Electrified transport has powered its way up the agenda and onto the roads, with dramatic increases in sales and legislation threatening to kill the internal combustion engine. However electric is not the only way.

Recently there has been a push to consider the advantages of hydrogen power, with Hyundai the most recent company to unveil a hydrogen model. The Transport Secretary Chris Grayling has also promised hydrogen power for trains in the UK, and the number of filling stations that cater for the fuel has been increased too.
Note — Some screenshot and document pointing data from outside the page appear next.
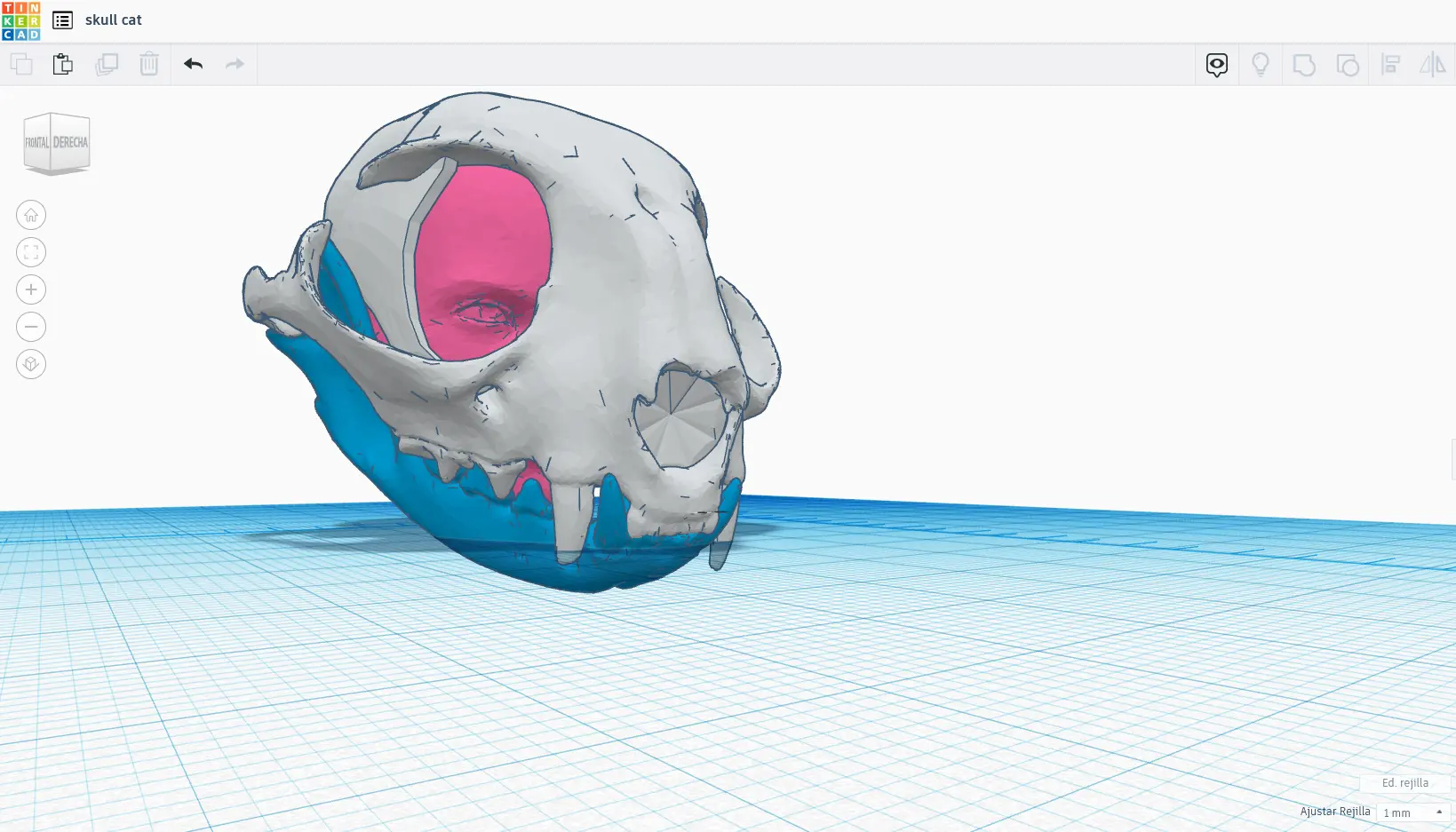Toggle perspective/orthographic view cube button
The image size is (1456, 832).
click(x=31, y=364)

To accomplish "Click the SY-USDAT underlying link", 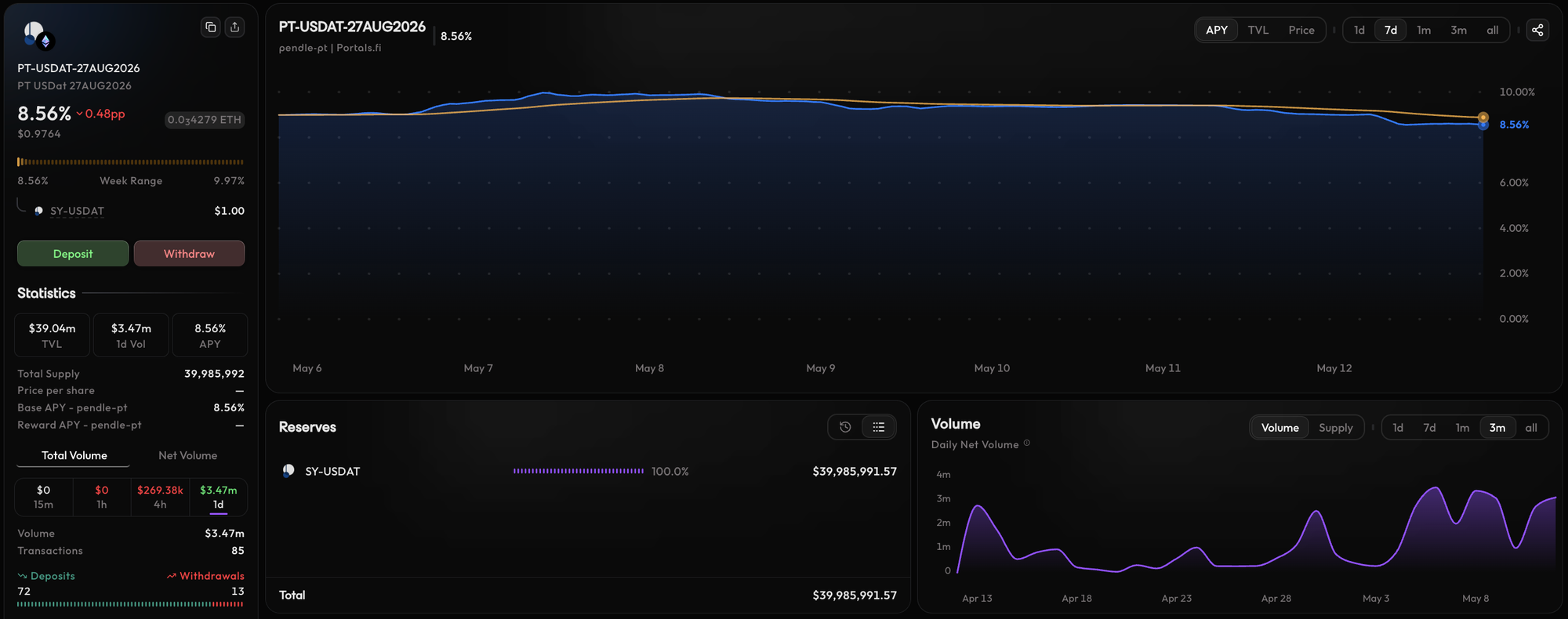I will (x=77, y=211).
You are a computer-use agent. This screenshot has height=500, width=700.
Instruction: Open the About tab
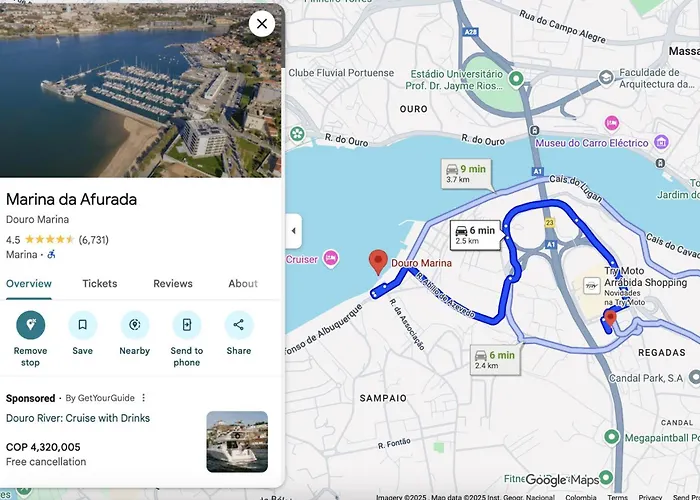click(243, 283)
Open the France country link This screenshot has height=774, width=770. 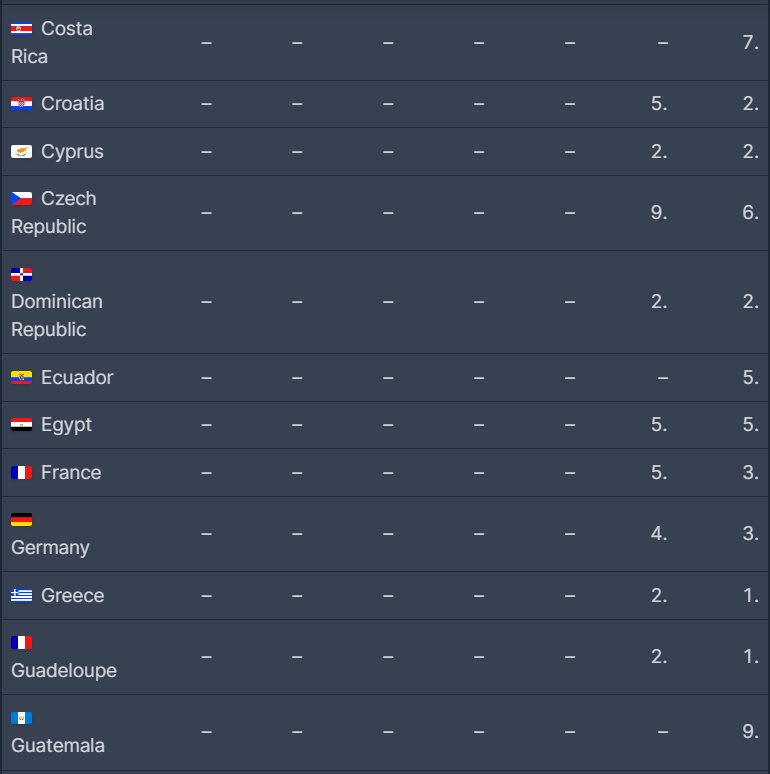pyautogui.click(x=71, y=473)
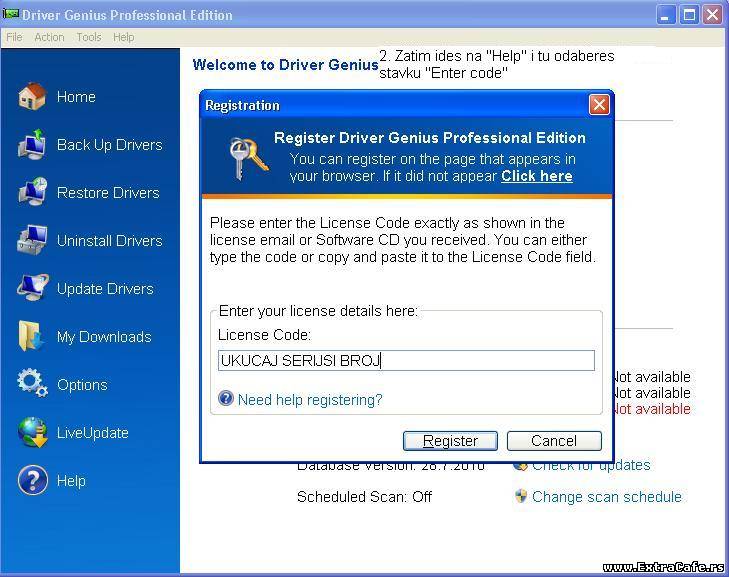Close the Registration dialog with X
729x577 pixels.
pos(598,105)
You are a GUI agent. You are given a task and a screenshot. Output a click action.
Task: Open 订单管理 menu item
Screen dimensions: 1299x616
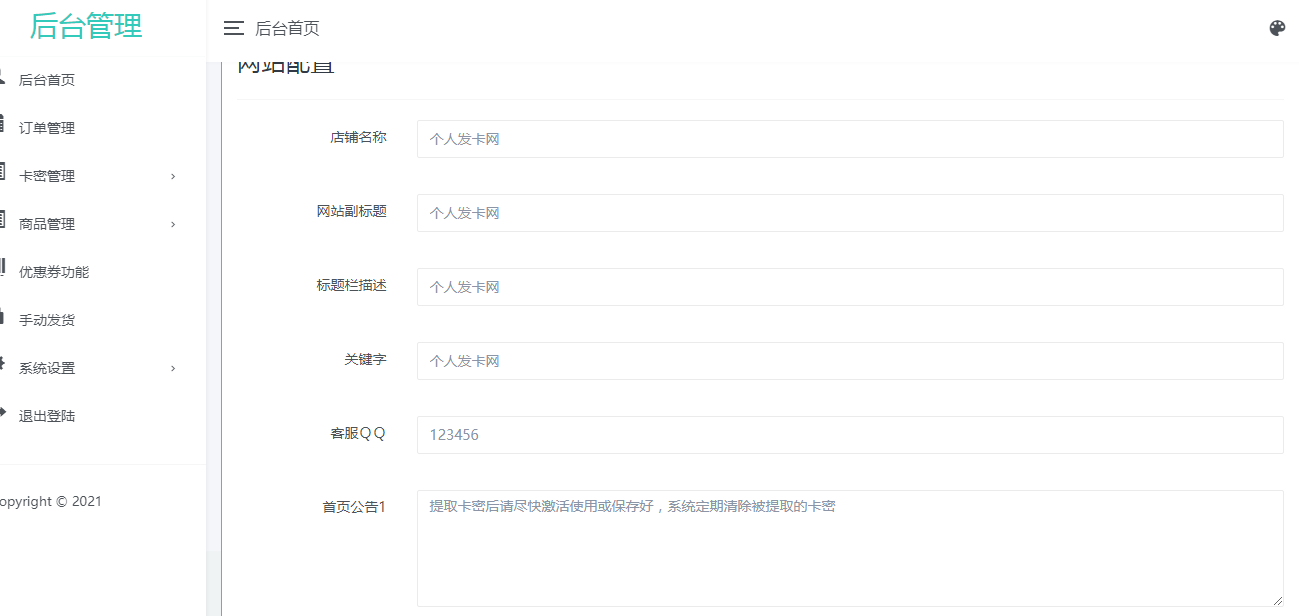pos(47,128)
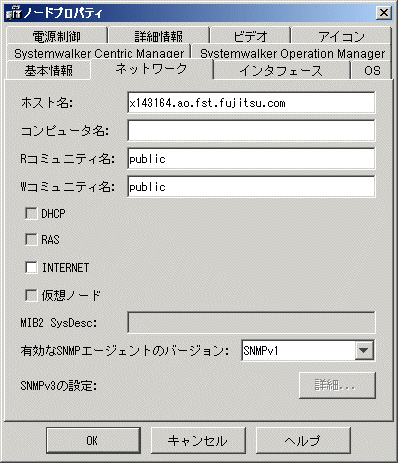Image resolution: width=398 pixels, height=463 pixels.
Task: Go to the ビデオ tab
Action: tap(250, 35)
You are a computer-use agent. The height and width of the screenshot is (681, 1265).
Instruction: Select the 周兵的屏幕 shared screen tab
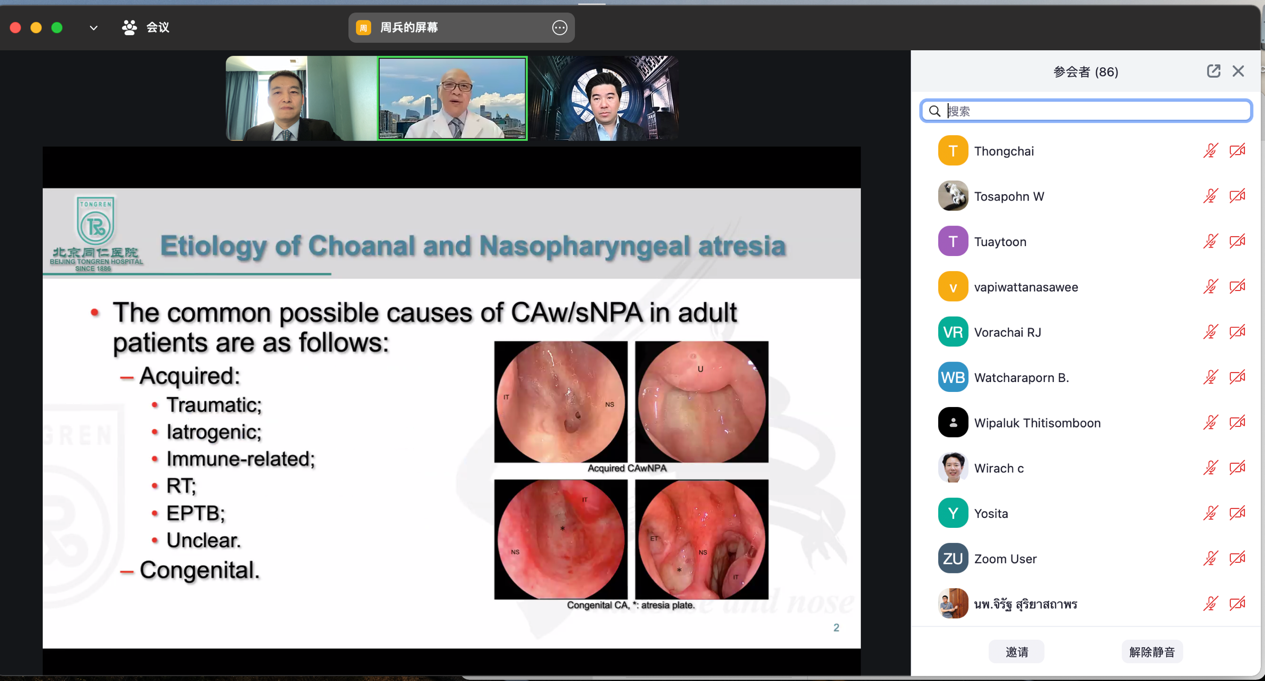point(408,28)
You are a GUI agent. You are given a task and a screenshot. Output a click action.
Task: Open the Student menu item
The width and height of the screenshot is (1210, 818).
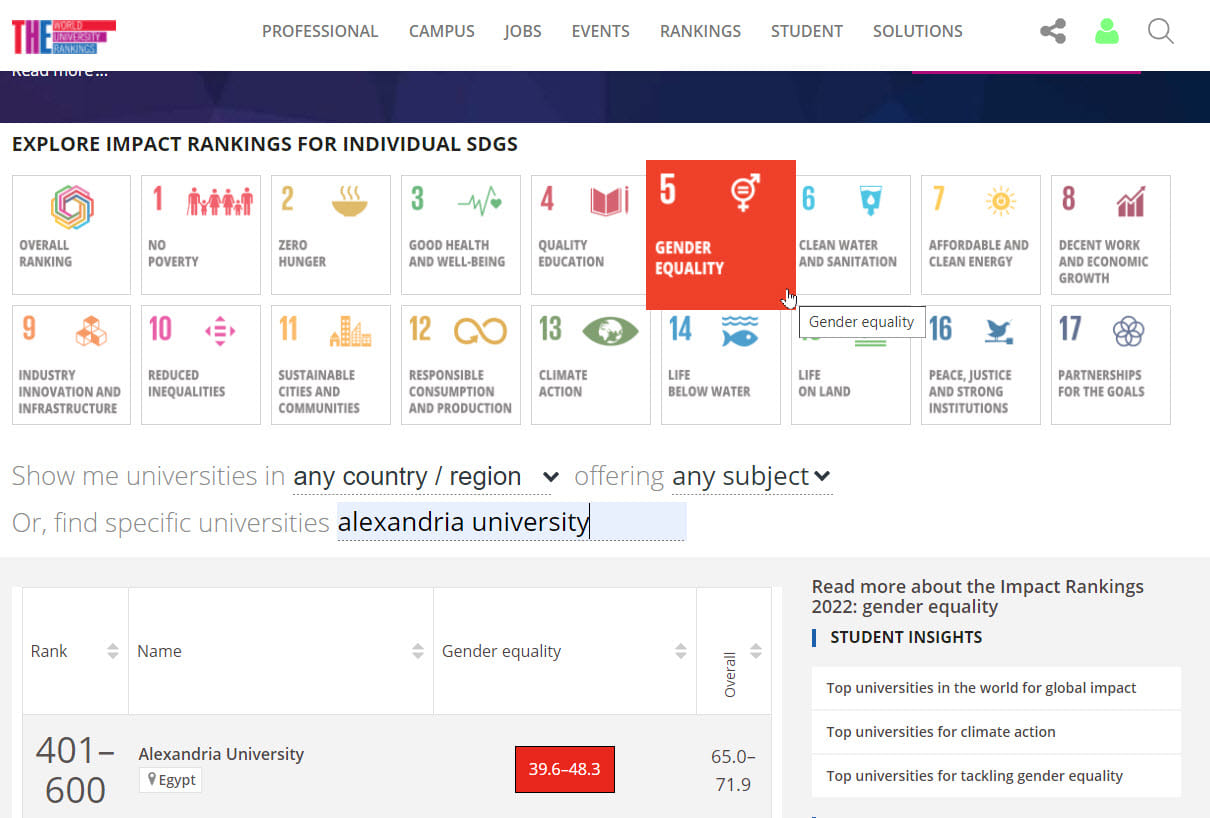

But it is worth considering other alternatives too – Electriq-Global is launching a water-based fuel to power electric vehicles, with the Australian-Israeli start-up offering to provide a solution that is clean and provides, it is claimed, twice the range, at half the price.

Comprised of 60 per cent water, Electriq's technology extracts hydrogen from the water-based fuel, using a catalyst, then the spent fuel is captured and taken back to a plant where it is replenished with hydrogen and water for re-use.

Unlike pure hydrogen fuel, this fuel is safe and stable at ambient temperatures and pressures – making it easy to refuel and fast.

Meanwhile, mainstream manufacturer Mazda has revealed a number of joint research projects and studies to promote the widespread adoption of biofuels from microalgae growth.

Part of the company’s Sustainable Zoom-Zoom 2030 long-term technology development programme, the company is committed to reducing its average 'Well-to-Wheel' CO2 emissions by 90 per cent before 2050.

Because, when burnt, algae biofuel only releases CO2 recently removed from the atmosphere via photosynthesis as the algae grows, the fuel has a very low net emissions level.

Mazda considers microalgae biofuel to possess numerous positive attributes - the fuels can be farmed on land unsuitable for agriculture, can be grown with minimal impact on freshwater resources, can be produced using saline and wastewater, have a high flash point, and are biodegradable and relatively harmless to the environment if spilt.